Spaced repetition leverages the spacing effect — the finding that information is better retained when review sessions are spread out over time rather than crammed together. Instead of studying a topic for three hours in one sitting, you study it for 30 minutes today, revisit it in two days, then again in a week, and so on.
The interval between each review session grows longer as your confidence in the material increases. If you struggle with a card or concept, the interval shortens so you see it more frequently until it solidifies.
Combining the Two: A Powerful Learning System
Active recall and spaced repetition are most powerful when used together. Here's a simple framework:
- First exposure: Read or attend the lecture. Take brief notes on key ideas.

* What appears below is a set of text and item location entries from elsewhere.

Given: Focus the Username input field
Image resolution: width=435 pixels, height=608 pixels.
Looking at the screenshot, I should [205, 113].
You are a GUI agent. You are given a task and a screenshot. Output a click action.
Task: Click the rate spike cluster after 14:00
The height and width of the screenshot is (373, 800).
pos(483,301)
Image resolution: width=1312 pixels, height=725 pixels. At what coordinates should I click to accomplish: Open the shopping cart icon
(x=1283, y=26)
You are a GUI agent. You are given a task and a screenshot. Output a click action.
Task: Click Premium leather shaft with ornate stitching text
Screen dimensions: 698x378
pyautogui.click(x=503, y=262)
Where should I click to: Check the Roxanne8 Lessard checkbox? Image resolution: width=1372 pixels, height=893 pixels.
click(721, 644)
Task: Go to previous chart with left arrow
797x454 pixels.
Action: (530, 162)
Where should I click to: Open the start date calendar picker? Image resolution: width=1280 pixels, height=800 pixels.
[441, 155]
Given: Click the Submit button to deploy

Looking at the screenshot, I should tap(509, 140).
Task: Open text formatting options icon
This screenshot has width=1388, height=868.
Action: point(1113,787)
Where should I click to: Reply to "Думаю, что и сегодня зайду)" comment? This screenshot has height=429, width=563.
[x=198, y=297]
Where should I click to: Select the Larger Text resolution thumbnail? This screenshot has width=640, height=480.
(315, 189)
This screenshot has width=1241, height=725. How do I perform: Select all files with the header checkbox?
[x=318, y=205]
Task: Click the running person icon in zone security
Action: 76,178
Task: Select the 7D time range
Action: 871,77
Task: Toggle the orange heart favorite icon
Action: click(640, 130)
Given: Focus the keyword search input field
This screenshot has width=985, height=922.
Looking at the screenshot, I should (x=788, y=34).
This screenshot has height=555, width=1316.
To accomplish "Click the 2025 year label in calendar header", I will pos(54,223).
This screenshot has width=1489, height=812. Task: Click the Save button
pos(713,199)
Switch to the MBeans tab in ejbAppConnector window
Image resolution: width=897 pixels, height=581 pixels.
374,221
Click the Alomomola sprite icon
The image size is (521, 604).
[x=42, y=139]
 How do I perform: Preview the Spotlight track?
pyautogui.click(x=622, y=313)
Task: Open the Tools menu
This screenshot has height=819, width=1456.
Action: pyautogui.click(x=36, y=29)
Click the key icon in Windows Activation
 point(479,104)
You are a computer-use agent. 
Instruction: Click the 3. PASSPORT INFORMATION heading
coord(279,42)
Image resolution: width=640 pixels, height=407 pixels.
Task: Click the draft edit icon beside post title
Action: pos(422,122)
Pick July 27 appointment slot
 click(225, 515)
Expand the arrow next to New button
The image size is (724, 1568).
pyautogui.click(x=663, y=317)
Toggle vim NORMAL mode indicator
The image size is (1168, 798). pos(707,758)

- Same day: Create flashcards or question prompts for the main concepts.
- Day 2: Test yourself using your flashcards. Don't look at notes until after you've attempted each answer.
- Day 5: Review again, focusing only on the cards you got wrong.
- Day 12+: Continue increasing the interval for well-known material.
Tools That Can Help
You don't need to manage review intervals manually. Several free tools automate the spaced repetition schedule for you:
- Anki: The gold standard for spaced repetition flashcards. Available on desktop and mobile (free on Android, small fee on iOS).
- Quizlet: Great for beginners with a more visual, user-friendly interface.
- RemNote: Combines note-taking with built-in spaced repetition — ideal if you want everything in one place.
Common Mistakes to Avoid
- Making cards too broad: Each flashcard should test one specific fact or concept, not an entire topic.
- Skipping difficult cards: The cards you find hardest are the ones you need to see most often.
- Starting too late: Spaced repetition requires time between sessions. Begin building your deck on day one of a new course.
Getting Started Today
You don't need to overhaul your entire study routine overnight. Pick one subject you're currently studying and spend 20 minutes creating 10–15 flashcards on this week's material. Test yourself tonight, then again in two days. Notice how much more you retain compared to simply re-reading your notes. Small experiments like this can completely change the way you approach learning.